En 1886, su hermano Aleksándr, que se había radicalizado políticamente siendo estudiante de ciencias naturales en la Universidad de San Petersburgo, se unió a un grupo de amigos que soñaban con transformar la sociedad y conspiraban para acelerar el surgimiento de una revolución haciendo saltar por los aires al zar Alejandro III. El 1 de marzo de 1887, su chapucero intento de asesinato determinó que la Ojrana, es decir, la policía secreta zarista, detuviera e interrogara a los miembros del grupo. Aleksándr admitió el delito, fue sentenciado a muerte y pereció ahorcado el 8 de mayo de 1887. La ejecución del hermano dejó en Vladímir un corrosivo odio a la dinastía Románov. Llegó a la inamovible conclusión de que había que derrocar al régimen zarista. Es posible que la muerte de Aleksándr fuera la espoleta que hizo estallar un conjunto de sentimientos latentes en Vladímir, pero no es más que una simple conjetura. En cualquier caso, es preciso no ceder a la tentación de buscar una explicación psicológica a todo cuanto estaba a punto de suceder. Fuese cual fuese el impulso inicial, Vladímir no tardaría en zambullirse en la literatura subversiva. El compromiso de lealtad a la futura revolución que entonces adquirió iba a consumirlo a lo largo de los treinta años siguientes —es decir, durante buena parte de su vida—, antes de ponerlo en la tesitura de encarar la breve y dramática experiencia que estaba llamado a vivir como artífice de la verdadera revolución terminado el año 1917.

Empezó a sumergirse en el pensamiento de Marx y a moverse en los reducidos círculos de los revolucionarios más entregados a la causa. En el transcurso de la década de 1890, esta actitud conseguiría que la Ojrana le arrestara y le enviara a un confortable exilio en una agradable región de la Siberia oriental, donde su futura esposa, Nadezhda Krúpskaya, fue a reunirse con él —se casaron en 1898, y de hecho la propia Nadia ya se dedicaba entonces al proyecto revolucionario—. A partir de 1900, el temor a futuras detenciones y a la cárcel hizo que él mismo se impusiera la solución de exiliarse en el extranjero y se obligara a una odisea de pisos francos en Zúrich, Múnich, Londres, París, Ginebra y Cracovia, sin olvidar las varias visitas que hubo de realizar a distintas ciudades del oeste de Europa. El futuro líder de los trabajadores no tuvo nunca que ganarse la vida con un empleo convencional. Contaba con apoyo económico: primero con el de su madre, aun después de los cuarenta, y posteriormente con el que le procuraban, cada vez con mayor frecuencia, los benefactores acaudalados del partido. Al final lograría asignarse un salario con los fondos del movimiento bolchevique. Con eso le alcanzaba para mantener un nivel de vida relativamente modesto y le permitía concentrarse plenamente, pese a encontrarse muy lejos de Rusia, en pensar y planear la revolución.

◆ ◆ ◆ ◆ ◆

Consignas
1: Responde brevemente, según el texto sobre Vladímir:
(a) ¿En qué fecha murió ahorcado Aleksándr?
(b) ¿En qué año se casaron Vladímir y Nadezhda Krúpskaya?
(c) ¿Quién le dio a Vladímir apoyo económico en primer lugar?
2: Retoma el texto sobre Vladímir y continúalo a partir de su última oración.

Datos proporcionados
◆ ◆ ◆ ◆ ◆

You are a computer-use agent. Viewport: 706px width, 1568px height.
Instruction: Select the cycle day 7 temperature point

◆ ◆ ◆ ◆ ◆

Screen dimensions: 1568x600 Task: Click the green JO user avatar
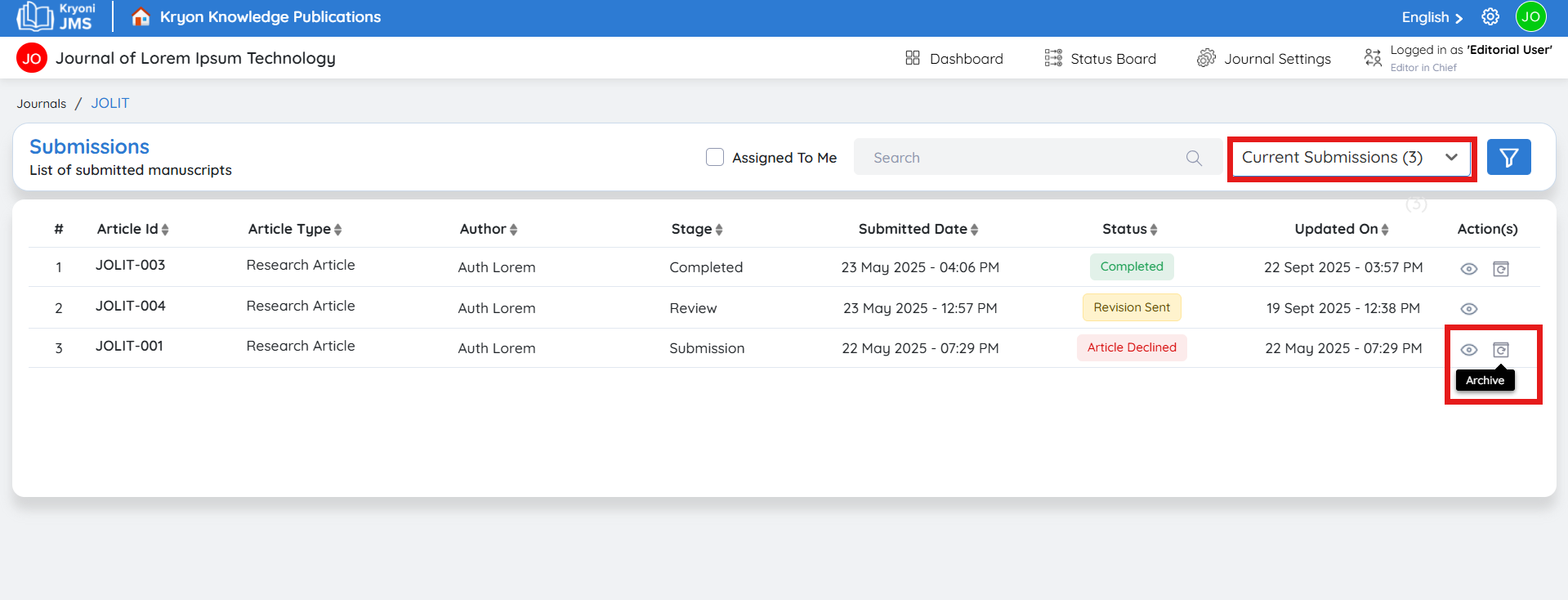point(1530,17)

◆ ◆ ◆ ◆ ◆

Soluciones
1:
(a) El 8 de mayo de 1887.
(b) En 1898.
(c) Su madre.

2:
La personalidad de Lenin, apenas visible en sus primeros años, adquirió perfil definitivo en los largos años dedicados a escribir, a asistir a mítines y congresos, a intervenir en las disputas políticas, a organizarse y prepararse para ese pulso revolucionario que sin duda acabaría produciéndose, y que sin embargo no tenía forma de provocar. Por infructuosa que tantas veces llegara a parecerle su existencia, lo cierto es que en ese período se forjaron las cartas credenciales llamadas a otorgarle plena legitimidad a los ojos de cuantos más tarde entraran en contacto con él —y lo que no es menos importante: fue también esa época la que a él mismo le infundió fuerza y confianza—. A medida que fueron evolucionando, sus ideas le confirieron un cierto halo carismático en los círculos de la oposición revolucionaria al régimen y le prestaron esa aura de líder visionario en ciernes que después le serviría de catapulta. Sin embargo, también aprendió en esos años gran parte de los trucos del oficio, vitales para todo el que se lance a la despiadada competencia por la primacía que se da en la esfera de los sedicentes revolucionarios.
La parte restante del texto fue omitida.